As part of the transition, the site laid off seven staffers, some of whom, in good Gawker fashion, quickly took to social media to air their grievances; six new positions will be created.
Founder Nick Denton explained Gawker’s strategic repositioning in a length memo to staff, laying out a new mission under a new editor-in-chief: “Alex Pareene’s Gawker will ride the circus of the 2016 campaign cycle, seizing the opportunity to re-orient its editorial scope on political news, commentary and satire.”
Denton continued: “Politics, writ large, has provided the scene for some of Gawker’s most recognized editorial scoops, such as the exposure of Toronto’s crack-smoking mayor, the bullying power of Fox News, the first questions about Hillary Clinton’s private email address and the jet-set partying of Bill Clinton with a convicted pedophile. Is there any doubt that the 2016 US presidential election campaign, a contest between reality-defying fabulists and the last representatives of two exhausted political dynasties, will provide rich new opportunities for sensation and satire?”
Denton also revealed a new editorial direction for Gawker’s sister site Gizmodo, which will “commission, curate and distribute more original video.”
Taking a broader view, Denton affirmed the distinct identities and missions of the various sites in the Gawker empire: “Each is a cultural leader: Gawker for news and politics; Gizmodo for technology; Lifehacker for productivity; Jezebel for the empowered modern woman; Deadspin for sports and men’s lifestyle; Kotaku for video games; and Jalopnik for car culture.”
He also took a moment to boast of the continued success of the business: “Together, the seven Gawker Media Group properties reach 104m people a month according to Quantcast. They attract more affluent millennials on desktop and mobile Web than any other pure-play digital media company other than Buzzfeed…”
The announcement that Gawker will ditch media gossip marks the end of an era, which to many probably seemed like a reign of terror, when the mere mention of the name could make media execs, PR pros, and celebrity handlers blanch.
But to be fair, it wasn’t just scurrilous gossip and character assassination. At its best, Gawker provided a platform for the underpaid and unappreciated drudges of the media business -- not coincidentally often younger and frequently female -- to dish out some well-deserved criticism and notoriety to bosses who were (at least, according to their anonymous tips to Gawker) vain, cruel, selfish martinets who took credit for other people’s work and ideas, blocked promotions, turned a blind eye to harassment and other workplace violations, and were generally useless corporate space holders.
That said, in recent months Gawker’s darker side attracted unwanted attention with items widely criticized as gratuitously malicious. Two incidents in particular weren’t mentioned in Denton’s post. This summer, a public outcry forced Gawker to withdraw a post about a media exec looking to set up an assignation with a gay porn star, which in turn, led to the resignation of two senior editors.

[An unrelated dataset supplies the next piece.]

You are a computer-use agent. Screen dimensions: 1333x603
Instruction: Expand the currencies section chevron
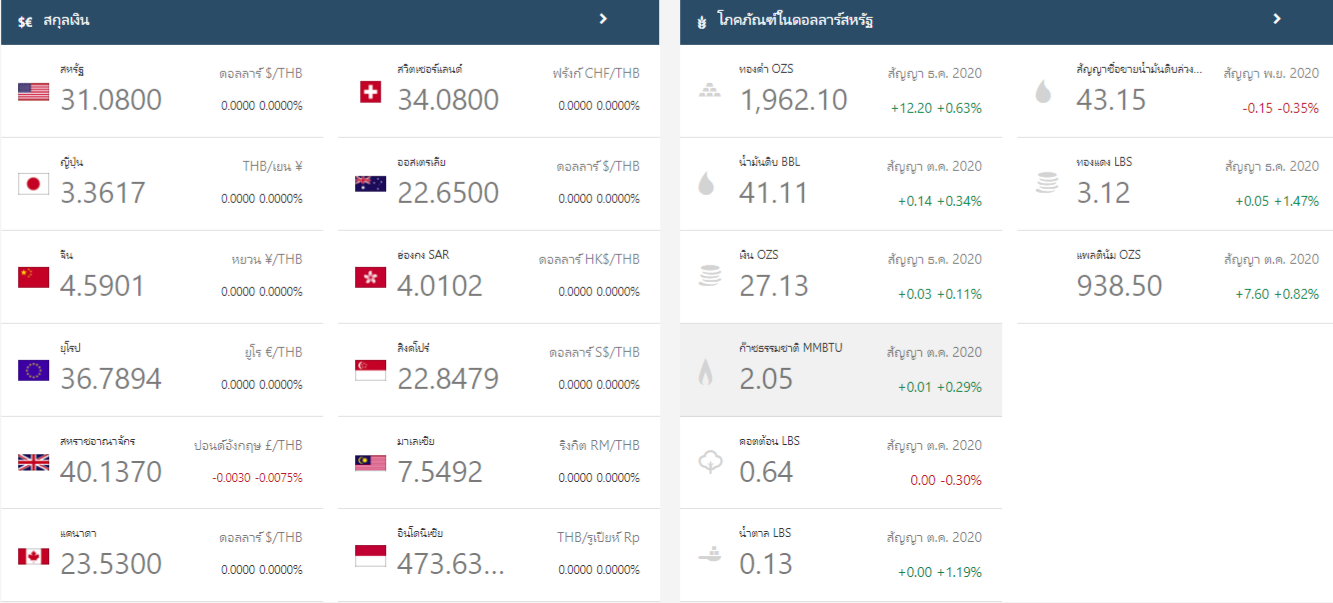pyautogui.click(x=603, y=19)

In the other, the site’s publication of a sex video featuring professional wrestler Hulk Hogan, real name Terry Gene Bollea, triggered a $100 million lawsuit alleging invasion of privacy, which Gawker president Heather Dietrick admitted the site may lose last month — although she doesn’t expect the jury to award the full amount.
The turn to politics is hardly a guarantee that Gawker will avoid similar contretemps in future. It’s worth noting that the ill-fated item about the gay porn star hookup had a political dimension as well, which may have been a large part of the reason for the public outrage, stoked by a powerful political PR machine.